Host-Microbe Interactions
The intestinal tract of metazoans harbors a dense collection of microbes, collectively known as the gut microbiota. In humans, one such bacterial community encompasses up to 1000 species, and contains approximately as many microbial cells as there are mammalian cells in the body.
Importantly, the microbiota impacts strongly on host health: on the one hand, intestinal microbes perform or modulate functions that are key to the host’s physiology, such as digestion of fibers, tuning of the immune system, and protection against pathogens; on the other hand, however, they can promote multiple pathologies if their activity is dysregulated.
The gut microbiota is intimately related to the host immune system, in a symbiosis that is continuously maintained via by-directional dialogue between these two entities.

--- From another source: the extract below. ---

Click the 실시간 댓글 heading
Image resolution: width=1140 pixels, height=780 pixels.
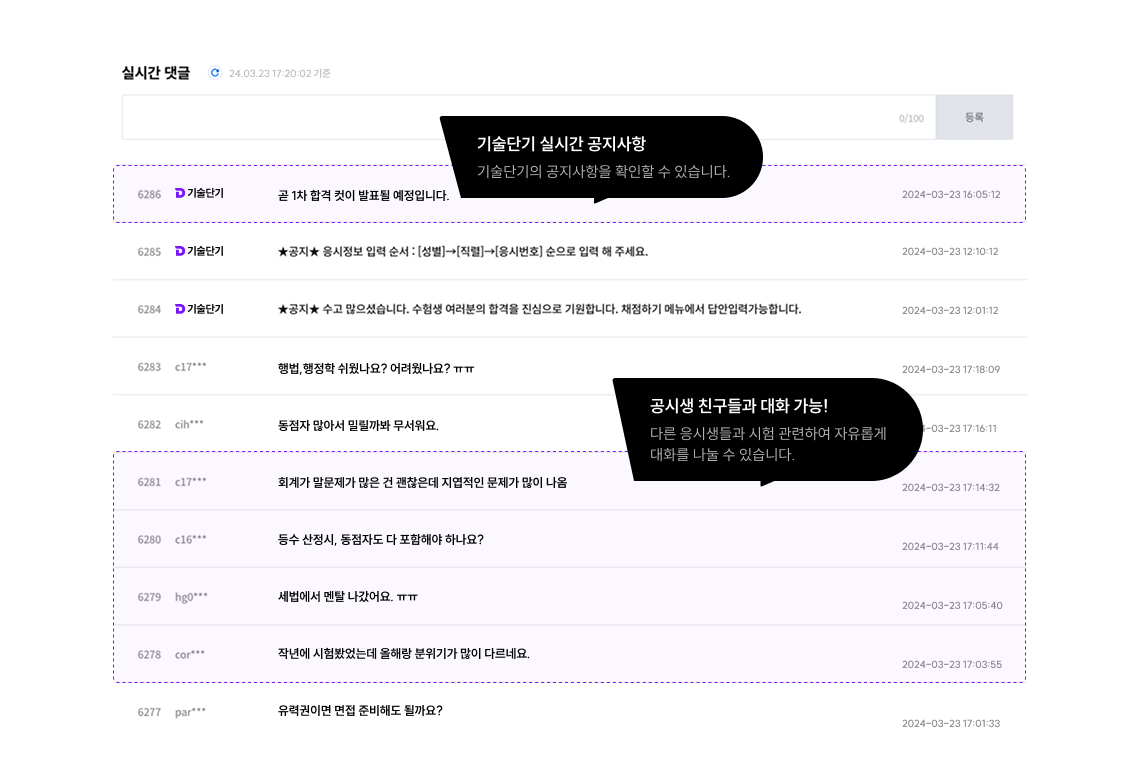point(155,72)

Our laboratory is interested in understanding the intricate relationship existing between intestinal microbes and the host immune system, and in exploiting the underlying principles to fight infectious and inflammatory diseases.
In particular, our laboratory’s research focuses on 3 main areas:
1) Understand how intestinal T cell responses can be potentiated through modulation of the microbiota, and utilize this knowledge to optimize mucosal vaccination strategies against infectious agents and tumors.
2) Investigate how host immune responses modulate the function of specific commensal bacteria, and define the impact of such rewiring on human health.
3) Dissect the effects of chronic inflammation on the pathogenic activity of potentially dangerous indigenous microbes (pathobionts), with a particular focus on the pathogenesis of inflammatory bowel disease (IBD).